John Rappaport  "The Literal Mind"

from   http://jonrappoport.wordpress.com/2013/06/26/why-hasnt-the-us-government-snatched-ed-snowden-yet/


"Our real problem is the limited mind, or perhaps we should call it the literal mind.
The literal mind can’t conceive of the levels of deception and bent deal-making below the surface of events presented on the evening news.
The literal mind can’t, for example entertain the possibility that Snowden’s revealed some important (though hardly surprising) information, while at the same time, he has less than the purest of motives.
The literal mind is a programmed mind.
You present it with the image of the most competent and brilliant spying agency in the world, the NSA, and the “fact” that this agency can’t find its own ex-employee, Ed Snowden, and there is no perceived problem. No inconsistency.
The literal mind accepts all contradictions like hundred-dollar bills.
You could, for example, spend a year educating that mind about the US corporations that aided the Nazis in World War 2. You could spell out all the details. IBM, ITT, Standard Oil, etc.
And then, you could ask, “Do you think there is any chance the War was manipulated?”
And that mind would say, “Of course not. It was us versus them.”
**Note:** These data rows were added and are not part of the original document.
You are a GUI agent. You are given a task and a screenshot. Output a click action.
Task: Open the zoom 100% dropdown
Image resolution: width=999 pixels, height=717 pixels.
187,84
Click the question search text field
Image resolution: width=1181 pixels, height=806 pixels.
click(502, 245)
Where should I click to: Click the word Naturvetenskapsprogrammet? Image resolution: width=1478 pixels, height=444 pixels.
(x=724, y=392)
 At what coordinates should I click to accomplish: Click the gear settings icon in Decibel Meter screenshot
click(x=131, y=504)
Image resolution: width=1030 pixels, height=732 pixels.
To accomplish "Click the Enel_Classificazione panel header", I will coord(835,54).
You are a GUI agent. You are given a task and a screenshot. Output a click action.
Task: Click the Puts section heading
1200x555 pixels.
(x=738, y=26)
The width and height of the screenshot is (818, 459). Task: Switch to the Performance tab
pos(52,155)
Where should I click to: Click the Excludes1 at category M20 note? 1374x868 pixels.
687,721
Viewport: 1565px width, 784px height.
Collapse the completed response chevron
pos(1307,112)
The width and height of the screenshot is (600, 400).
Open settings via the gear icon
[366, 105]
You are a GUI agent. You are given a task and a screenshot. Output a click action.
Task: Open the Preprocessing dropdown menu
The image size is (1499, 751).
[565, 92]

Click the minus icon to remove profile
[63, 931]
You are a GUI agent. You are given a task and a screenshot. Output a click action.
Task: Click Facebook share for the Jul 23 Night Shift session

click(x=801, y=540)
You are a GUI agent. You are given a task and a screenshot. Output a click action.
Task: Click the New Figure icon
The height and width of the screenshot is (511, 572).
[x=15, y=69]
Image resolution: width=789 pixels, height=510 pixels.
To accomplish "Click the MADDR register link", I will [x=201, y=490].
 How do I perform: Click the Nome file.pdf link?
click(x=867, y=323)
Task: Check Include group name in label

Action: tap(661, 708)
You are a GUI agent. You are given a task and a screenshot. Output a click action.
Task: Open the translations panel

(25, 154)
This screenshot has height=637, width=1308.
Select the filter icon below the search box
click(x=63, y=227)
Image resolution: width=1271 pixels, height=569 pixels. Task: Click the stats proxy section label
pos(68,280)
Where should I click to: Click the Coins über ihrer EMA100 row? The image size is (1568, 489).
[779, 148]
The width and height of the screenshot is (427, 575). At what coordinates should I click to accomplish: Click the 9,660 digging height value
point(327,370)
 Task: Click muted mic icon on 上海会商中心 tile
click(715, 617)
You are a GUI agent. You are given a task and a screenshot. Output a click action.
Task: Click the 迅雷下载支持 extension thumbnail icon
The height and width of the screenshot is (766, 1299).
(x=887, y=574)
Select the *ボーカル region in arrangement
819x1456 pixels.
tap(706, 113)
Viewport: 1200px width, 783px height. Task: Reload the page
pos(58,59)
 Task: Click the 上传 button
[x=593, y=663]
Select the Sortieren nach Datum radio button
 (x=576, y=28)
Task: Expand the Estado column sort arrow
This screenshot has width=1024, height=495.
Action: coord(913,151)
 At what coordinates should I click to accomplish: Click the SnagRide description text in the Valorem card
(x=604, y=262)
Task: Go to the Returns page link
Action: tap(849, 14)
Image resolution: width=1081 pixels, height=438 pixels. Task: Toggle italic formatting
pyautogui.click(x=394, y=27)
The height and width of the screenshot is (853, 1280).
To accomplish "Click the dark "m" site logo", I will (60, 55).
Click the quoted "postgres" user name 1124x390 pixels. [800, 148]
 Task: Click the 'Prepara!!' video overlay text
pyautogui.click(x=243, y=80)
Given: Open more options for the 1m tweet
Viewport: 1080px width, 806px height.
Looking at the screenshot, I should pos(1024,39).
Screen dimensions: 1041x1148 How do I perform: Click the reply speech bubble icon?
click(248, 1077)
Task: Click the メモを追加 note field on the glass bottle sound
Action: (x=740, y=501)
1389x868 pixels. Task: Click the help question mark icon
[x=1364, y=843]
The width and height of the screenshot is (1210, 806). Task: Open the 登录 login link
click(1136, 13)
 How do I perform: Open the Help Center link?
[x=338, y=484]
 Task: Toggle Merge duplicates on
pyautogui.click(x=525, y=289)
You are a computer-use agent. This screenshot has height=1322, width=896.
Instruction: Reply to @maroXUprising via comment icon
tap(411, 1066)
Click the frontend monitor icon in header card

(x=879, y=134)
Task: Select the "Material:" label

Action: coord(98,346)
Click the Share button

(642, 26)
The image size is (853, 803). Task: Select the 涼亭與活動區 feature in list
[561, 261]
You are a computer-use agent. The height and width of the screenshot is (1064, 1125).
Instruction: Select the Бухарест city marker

You could say, “The science on manmade global warming is settled,” and the literal mind would never think of replying, “Explain what you mean by ‘settled.’ Who settled it? Exactly how?”
You could say, “Every year in the US, pharmaceutical drugs kill a minimum of 106,000 people. Nutritional supplements kill no one. But the FDA, which permits those drugs to enter the marketplace, relentlessly attacks supplements. It does nothing to stem the tide of deaths owing to the medical drugs.”
The literal mind would reply, “Yes? And? So?”
Some preposterous doofus on the news says, “Ed Snowden is walking around with three laptops that contain the deepest secrets of the NSA. Chinese or Russian hackers could have already gained access to all that information.”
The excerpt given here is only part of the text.